*YOUR INSTRUCTIONS:*
Please arrange the data as a JSON list of strings, with each line as its own string and blank lines omitted.

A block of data
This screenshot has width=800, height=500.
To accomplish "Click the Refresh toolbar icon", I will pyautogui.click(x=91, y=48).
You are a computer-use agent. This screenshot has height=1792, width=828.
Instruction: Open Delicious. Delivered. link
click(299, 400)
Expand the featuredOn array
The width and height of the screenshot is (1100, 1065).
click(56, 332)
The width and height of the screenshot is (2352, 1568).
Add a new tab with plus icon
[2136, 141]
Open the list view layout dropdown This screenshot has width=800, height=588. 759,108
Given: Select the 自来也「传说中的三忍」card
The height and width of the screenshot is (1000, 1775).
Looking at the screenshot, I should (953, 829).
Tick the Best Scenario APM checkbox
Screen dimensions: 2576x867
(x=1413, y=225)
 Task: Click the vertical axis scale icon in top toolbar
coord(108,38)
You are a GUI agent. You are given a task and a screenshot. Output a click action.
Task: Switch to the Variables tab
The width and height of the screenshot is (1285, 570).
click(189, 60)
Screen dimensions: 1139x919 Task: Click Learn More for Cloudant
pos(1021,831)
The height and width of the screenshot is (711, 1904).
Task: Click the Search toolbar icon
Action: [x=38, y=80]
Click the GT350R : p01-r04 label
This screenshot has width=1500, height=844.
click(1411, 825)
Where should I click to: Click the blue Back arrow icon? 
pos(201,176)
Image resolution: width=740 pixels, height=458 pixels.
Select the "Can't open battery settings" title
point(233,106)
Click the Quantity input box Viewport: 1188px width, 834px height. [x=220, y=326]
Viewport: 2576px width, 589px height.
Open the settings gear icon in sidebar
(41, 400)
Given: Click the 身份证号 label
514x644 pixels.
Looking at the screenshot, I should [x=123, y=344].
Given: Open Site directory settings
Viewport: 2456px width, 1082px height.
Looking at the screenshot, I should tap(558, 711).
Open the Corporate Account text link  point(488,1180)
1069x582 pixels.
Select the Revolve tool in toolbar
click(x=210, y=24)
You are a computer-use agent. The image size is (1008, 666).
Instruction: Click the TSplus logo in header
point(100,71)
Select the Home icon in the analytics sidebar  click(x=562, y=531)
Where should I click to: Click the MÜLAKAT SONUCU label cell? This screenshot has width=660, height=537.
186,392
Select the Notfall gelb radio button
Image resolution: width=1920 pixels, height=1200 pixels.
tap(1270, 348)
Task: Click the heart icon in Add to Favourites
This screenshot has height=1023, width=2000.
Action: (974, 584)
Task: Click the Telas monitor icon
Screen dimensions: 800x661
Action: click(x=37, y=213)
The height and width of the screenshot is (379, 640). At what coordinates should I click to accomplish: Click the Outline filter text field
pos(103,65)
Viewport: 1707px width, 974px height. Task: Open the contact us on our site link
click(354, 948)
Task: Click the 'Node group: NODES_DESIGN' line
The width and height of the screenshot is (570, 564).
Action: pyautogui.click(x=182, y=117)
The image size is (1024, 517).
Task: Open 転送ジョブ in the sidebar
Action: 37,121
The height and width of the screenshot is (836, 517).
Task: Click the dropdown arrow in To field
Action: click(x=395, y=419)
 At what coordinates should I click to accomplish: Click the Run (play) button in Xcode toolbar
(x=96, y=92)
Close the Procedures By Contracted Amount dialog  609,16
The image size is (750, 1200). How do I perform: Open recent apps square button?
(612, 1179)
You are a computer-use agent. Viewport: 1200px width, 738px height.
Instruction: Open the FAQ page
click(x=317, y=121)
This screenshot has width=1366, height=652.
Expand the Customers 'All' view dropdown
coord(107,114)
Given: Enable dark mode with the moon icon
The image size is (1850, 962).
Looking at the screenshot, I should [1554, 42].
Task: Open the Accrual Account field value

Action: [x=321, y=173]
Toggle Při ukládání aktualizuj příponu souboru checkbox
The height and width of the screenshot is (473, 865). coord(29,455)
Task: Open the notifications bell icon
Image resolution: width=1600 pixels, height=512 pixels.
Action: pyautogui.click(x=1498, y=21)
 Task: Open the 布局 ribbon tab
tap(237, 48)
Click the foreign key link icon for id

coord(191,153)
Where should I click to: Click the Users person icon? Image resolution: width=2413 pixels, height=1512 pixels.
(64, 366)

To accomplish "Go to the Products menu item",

*TASK RESPONSE:*
[
  "This screenshot has width=800, height=500.",
  "To accomplish \"Click the Refresh toolbar icon\", I will pyautogui.click(x=91, y=48).",
  "You are a computer-use agent. This screenshot has height=1792, width=828.",
  "Instruction: Open Delicious. Delivered. link",
  "click(299, 400)",
  "Expand the featuredOn array",
  "The width and height of the screenshot is (1100, 1065).",
  "click(56, 332)",
  "The width and height of the screenshot is (2352, 1568).",
  "Add a new tab with plus icon",
  "[2136, 141]",
  "Open the list view layout dropdown This screenshot has width=800, height=588. 759,108",
  "Given: Select the 自来也「传说中的三忍」card",
  "The height and width of the screenshot is (1000, 1775).",
  "Looking at the screenshot, I should (953, 829).",
  "Tick the Best Scenario APM checkbox",
  "Screen dimensions: 2576x867",
  "(x=1413, y=225)",
  " Task: Click the vertical axis scale icon in top toolbar",
  "coord(108,38)",
  "You are a GUI agent. You are given a task and a screenshot. Output a click action.",
  "Task: Switch to the Variables tab",
  "The width and height of the screenshot is (1285, 570).",
  "click(189, 60)",
  "Screen dimensions: 1139x919 Task: Click Learn More for Cloudant",
  "pos(1021,831)",
  "The height and width of the screenshot is (711, 1904).",
  "Task: Click the Search toolbar icon",
  "Action: [x=38, y=80]",
  "Click the GT350R : p01-r04 label",
  "This screenshot has width=1500, height=844.",
  "click(1411, 825)",
  "Where should I click to: Click the blue Back arrow icon? ",
  "pos(201,176)",
  "Image resolution: width=740 pixels, height=458 pixels.",
  "Select the \"Can't open battery settings\" title",
  "point(233,106)",
  "Click the Quantity input box Viewport: 1188px width, 834px height. [x=220, y=326]",
  "Viewport: 2576px width, 589px height.",
  "Open the settings gear icon in sidebar",
  "(41, 400)",
  "Given: Click the 身份证号 label",
  "514x644 pixels.",
  "Looking at the screenshot, I should [x=123, y=344].",
  "Given: Open Site directory settings",
  "Viewport: 2456px width, 1082px height.",
  "Looking at the screenshot, I should tap(558, 711).",
  "Open the Corporate Account text link  point(488,1180)",
  "1069x582 pixels.",
  "Select the Revolve tool in toolbar",
  "click(x=210, y=24)",
  "You are a computer-use agent. The image size is (1008, 666).",
  "Instruction: Click the TSplus logo in header",
  "point(100,71)",
  "Select the Home icon in the analytics sidebar  click(x=562, y=531)",
  "Where should I click to: Click the MÜLAKAT SONUCU label cell? This screenshot has width=660, height=537.",
  "186,392",
  "Select the Notfall gelb radio button",
  "Image resolution: width=1920 pixels, height=1200 pixels.",
  "tap(1270, 348)",
  "Task: Click the heart icon in Add to Favourites",
  "This screenshot has height=1023, width=2000.",
  "Action: (974, 584)",
  "Task: Click the Telas monitor icon",
  "Screen dimensions: 800x661",
  "Action: click(x=37, y=213)",
  "The height and width of the screenshot is (379, 640). At what coordinates should I click to accomplish: Click the Outline filter text field",
  "pos(103,65)",
  "Viewport: 1707px width, 974px height. Task: Open the contact us on our site link",
  "click(354, 948)",
  "Task: Click the 'Node group: NODES_DESIGN' line",
  "The width and height of the screenshot is (570, 564).",
  "Action: pyautogui.click(x=182, y=117)",
  "The image size is (1024, 517).",
  "Task: Open 転送ジョブ in the sidebar",
  "Action: 37,121",
  "The height and width of the screenshot is (836, 517).",
  "Task: Click the dropdown arrow in To field",
  "Action: click(x=395, y=419)",
  " At what coordinates should I click to accomplish: Click the Run (play) button in Xcode toolbar",
  "(x=96, y=92)",
  "Close the Procedures By Contracted Amount dialog  609,16",
  "The image size is (750, 1200). How do I perform: Open recent apps square button?",
  "(612, 1179)",
  "You are a computer-use agent. Viewport: 1200px width, 738px height.",
  "Instruction: Open the FAQ page",
  "click(x=317, y=121)",
  "This screenshot has width=1366, height=652.",
  "Expand the Customers 'All' view dropdown",
  "coord(107,114)",
  "Given: Enable dark mode with the moon icon",
  "The image size is (1850, 962).",
  "Looking at the screenshot, I should [1554, 42].",
  "Task: Open the Accrual Account field value",
  "Action: [x=321, y=173]",
  "Toggle Při ukládání aktualizuj příponu souboru checkbox",
  "The height and width of the screenshot is (473, 865). coord(29,455)",
  "Task: Open the notifications bell icon",
  "Image resolution: width=1600 pixels, height=512 pixels.",
  "Action: pyautogui.click(x=1498, y=21)",
  " Task: Open the 布局 ribbon tab",
  "tap(237, 48)",
  "Click the foreign key link icon for id",
  "coord(191,153)",
  "Where should I click to: Click the Users person icon? Image resolution: width=2413 pixels, height=1512 pixels.",
  "(64, 366)",
  "To accomplish \"Go to the Products menu item\","
]